__Problem details__:
Count the lines of the data below that contain the string "zoom", and state only that number.

__Data__:
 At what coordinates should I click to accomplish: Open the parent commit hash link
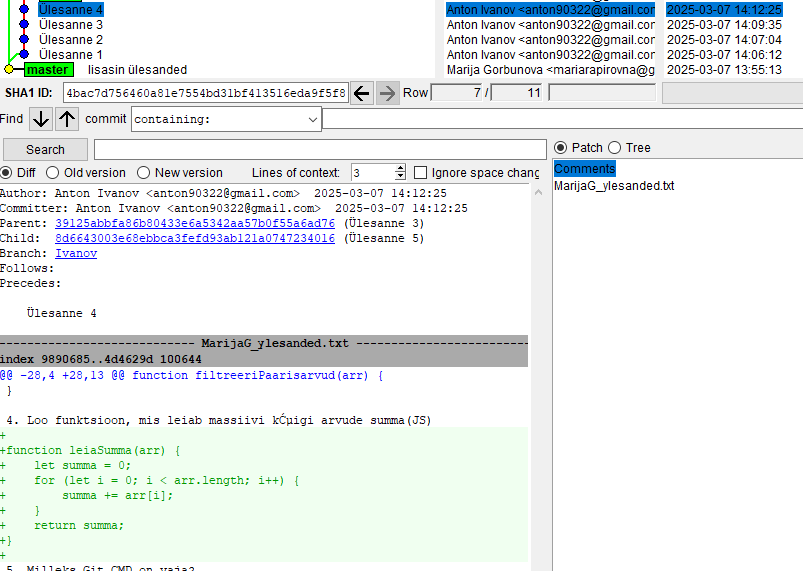pos(195,223)
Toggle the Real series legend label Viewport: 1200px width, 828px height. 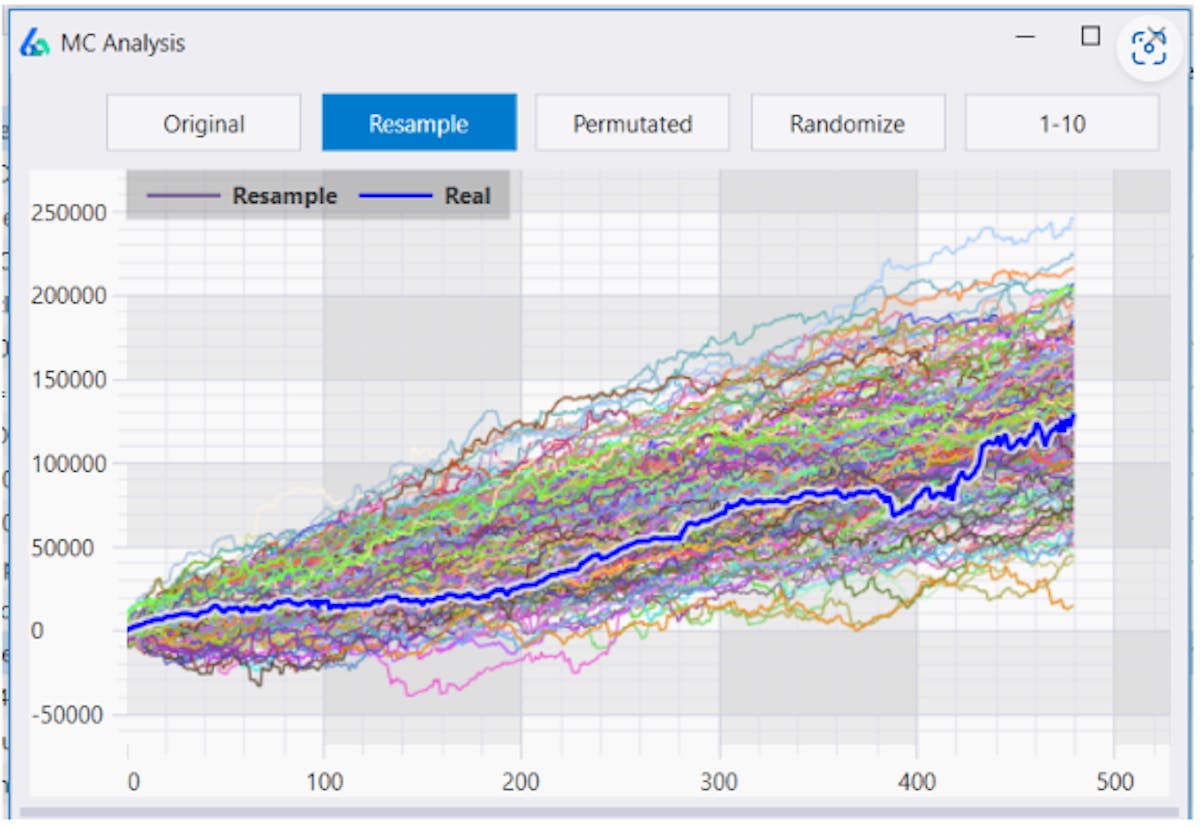point(467,196)
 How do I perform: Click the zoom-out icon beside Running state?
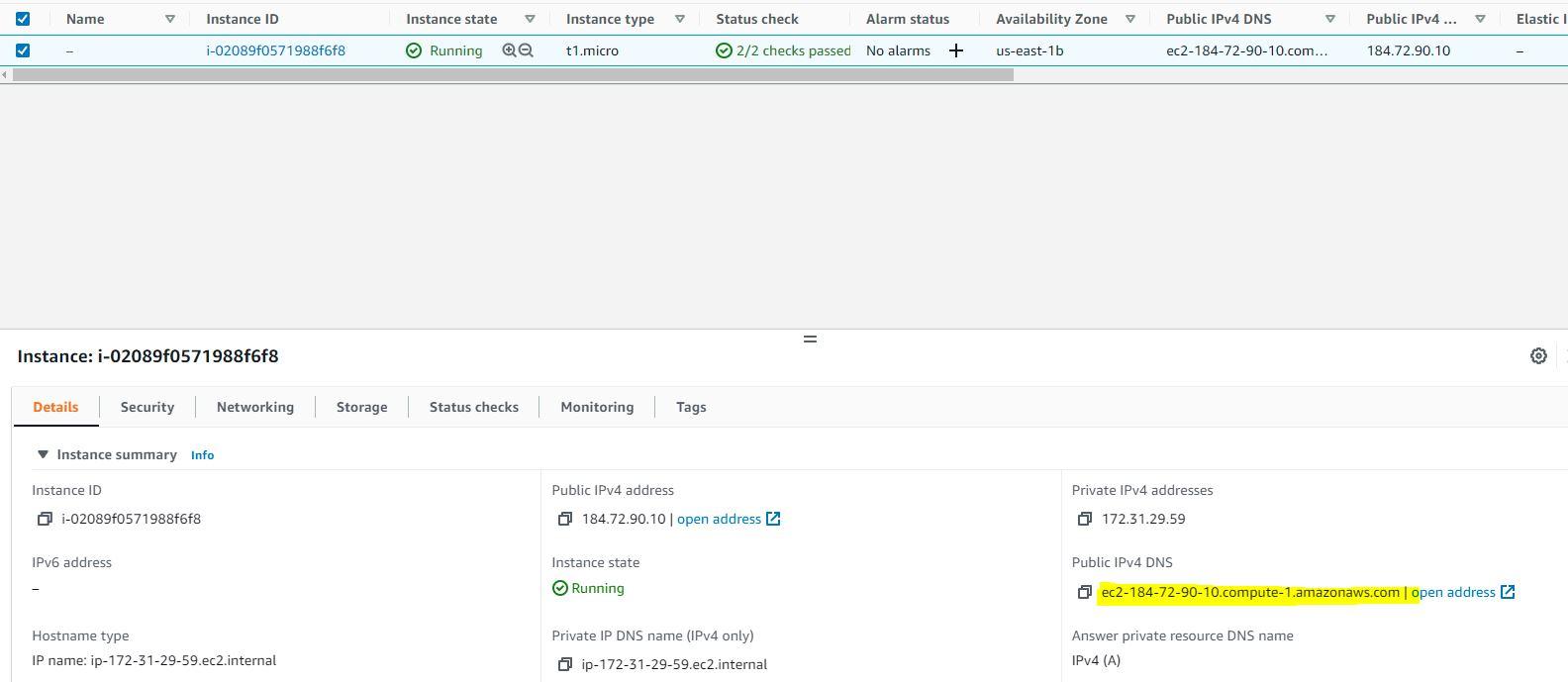527,50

__Written response__:
1